Тебе еще через многое предстоит пройти, так что не сворачивай с пути. Ведь ты же не хочешь закончить никем, как Конни. Бедная Конни…
Бедная Конни тем временем развлекалась.
Или это ею развлекались?
Впрочем, не важно. Так или иначе, она отлично проводила время. Или собиралась отлично его провести, как только этот умник оператор наведет фокус на ее промежность. Вероятно, придумывает разные шуточки, поглядывая на нее, а она уже умирает под этим освещением.
Умирает, но и живет.
Потому что в кои-то веки хоть кто-то обратил на нее внимание. В студии Лео было еще семь человек, и все они не сводили глаз с Конни, точнее, с некоторых мест Конни. Какой-то клоун с ручной камерой облюбовал ее бедра, гримерша втирала какое-то липкое красное средство ей в щеки, осветитель следил за тем, чтобы ее лицо ярко выделялось на черном фоне. Помощник звукооператора подвешивал микрофон над ее головой, звукооператор присел на корточки возле аппаратуры и настраивал громкость, тогда как сам Лео — продюсер, режиссер и художник-постановщик, ответственный за установку декораций в этой маленькой студии, — одобрительно ее рассматривал. Шестой человек — если, конечно, эту волосатую голую обезьяну можно было назвать человеком — тоже отвечал за установку кое-чего, что являлось его неотъемлемой собственностью. И когда другие закончат, за дело примется он.

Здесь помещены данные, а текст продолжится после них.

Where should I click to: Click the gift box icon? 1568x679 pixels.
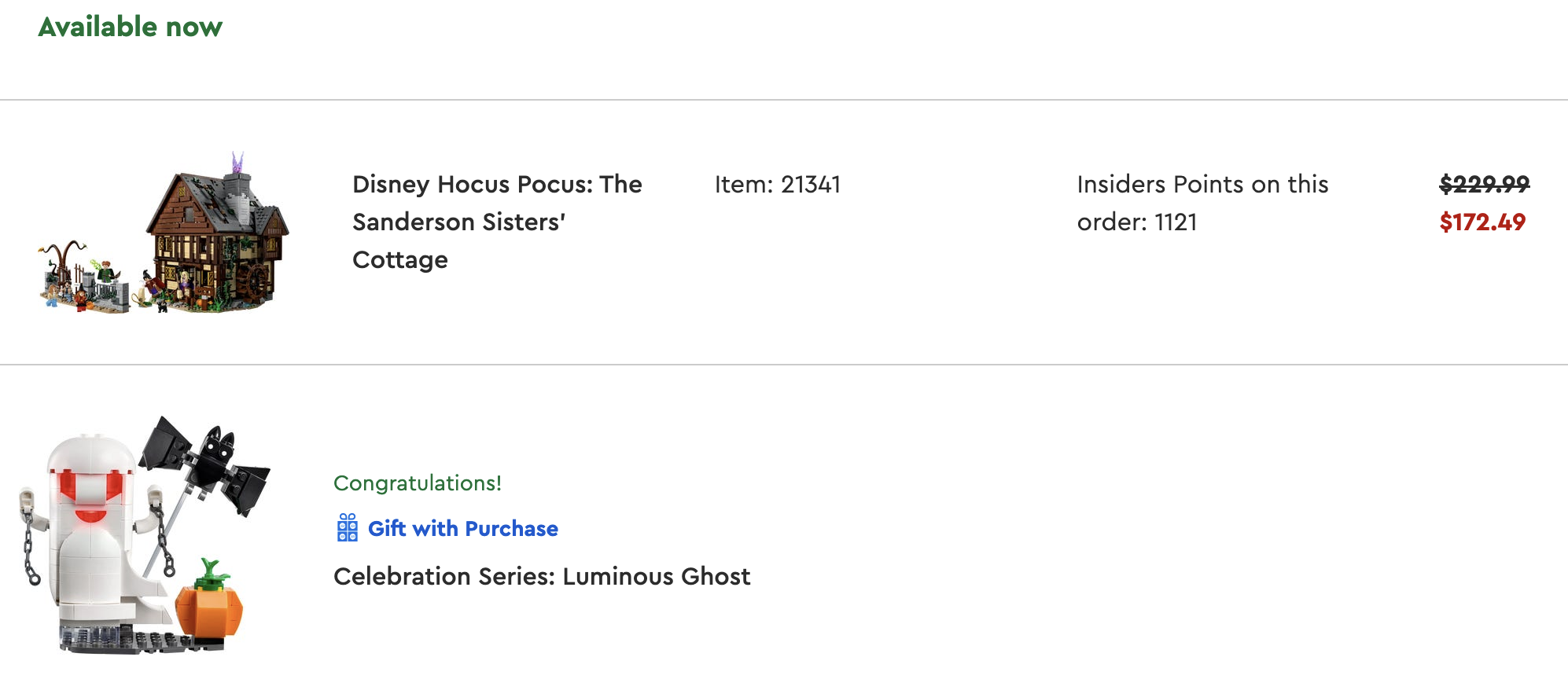click(347, 528)
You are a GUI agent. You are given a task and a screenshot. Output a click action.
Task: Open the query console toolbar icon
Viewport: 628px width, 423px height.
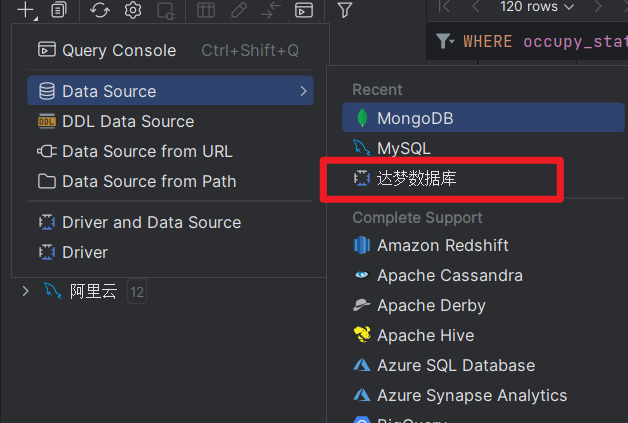point(304,10)
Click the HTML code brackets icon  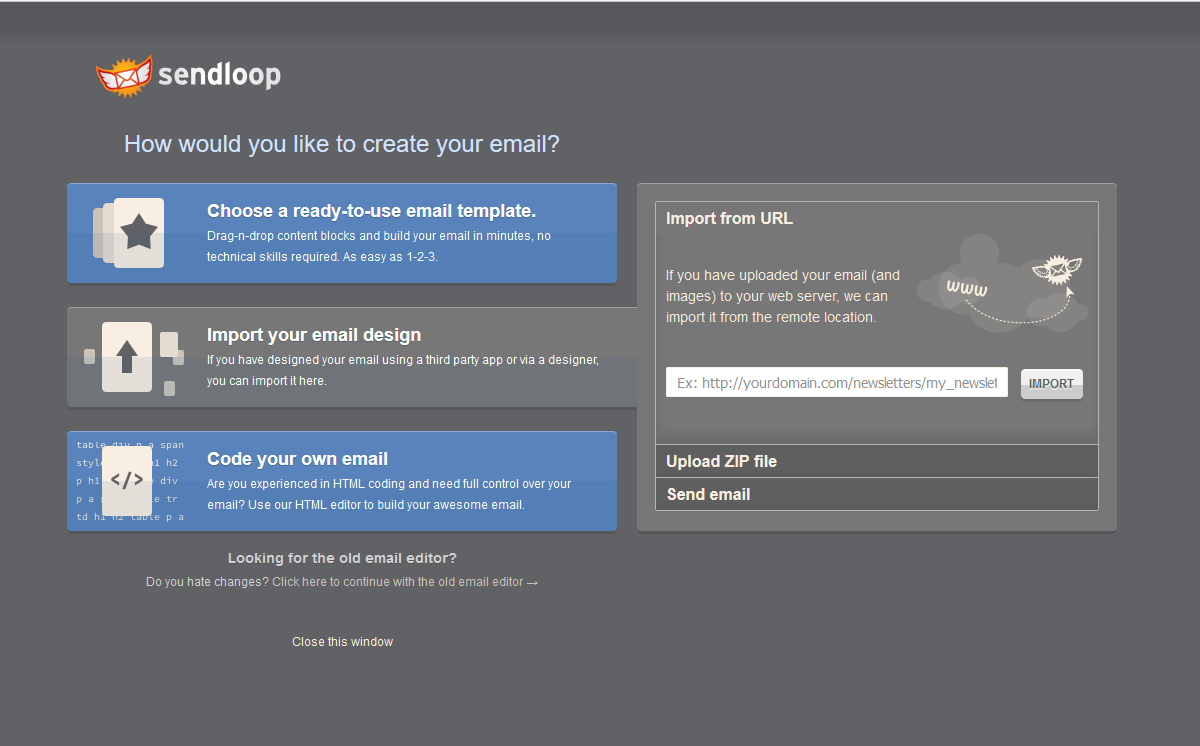(x=127, y=480)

Ладно, может, это и не предел мечтаний — быть запертой в бунгало в Бойл-Хайтс для ночной съемки в порнофильме. Но кому какое дело?
Мне до этого есть дело, кому же еще? Мне, Конни. Хотя бы потому, что они все меня разглядывают.
Сейчас ее разглядывали они, а потом будут разглядывать на экране зрители. Не только руки, ноги или лодыжки — всю ее. И что с того, что этими зрителями будет кучка грязных стариков, которые станут смотреть на нее, положив шляпы на колени; по крайней мере ее увидят. Здесь никто не выражал недовольства размером ее груди и не пытался сделать так, чтобы ее лицо не попало в кадр. Для такого фильма можно было бы обойтись и японской резиновой куклой или даже моделью Годзиллы, однако Лео выбрал именно ее, потому что разглядел в ней талант, как только ее увидел.
Конни откинулась назад. Сейчас начнется. Оператор кивнул Лео, тот подал знак звукооператору, и обезьяна приготовилась по команде переместить свой банан в кадр.
— Все готовы? — спросил Лео.
Конни подмигнула ему. Лео — не Марти Дрисколл, но это не имело значения. Важно было то, что она играла главную роль в своем первом художественном фильме.
Клоун, заведовавший светом, выступил вперед с хлопушкой (название, которое, как она надеялась, было всего лишь фигурой речи).[54]
— Сцена первая, дубль второй, — сказал он оператору.
— Приготовились! — сказал Лео.
Конни улыбнулась.
— Мотор!
Конни раздвинула ноги.
К черту Дрисколла. Она — звезда…
Марти Дрисколл не видел ни одной звезды.
Обычно сквозь большие стеклянные раздвижные двери, выходившие во внутренний дворик, перед ним открывался великолепный вид на долину внизу и на небо над долиной, но сегодня снаружи ничего не было видно, кроме плотной серой стены.
«Туман крадется на кошачьих лапках…»[55]
Откуда эта цитата? Дрисколл саркастически ухмыльнулся, подумав о том, как отреагировали бы его коллеги в студии, процитируй он при них нечто подобное. Ответ был самоочевиден.
Образование превращает тебя в анахронизм. В эпоху, одержимую молодостью, в роли продюсеров сплошь и рядом выступают мальчишки, у которых еще молоко на губах не обсохло, а те, кто постарше, лгут насчет своего возраста даже чаще, чем актеры.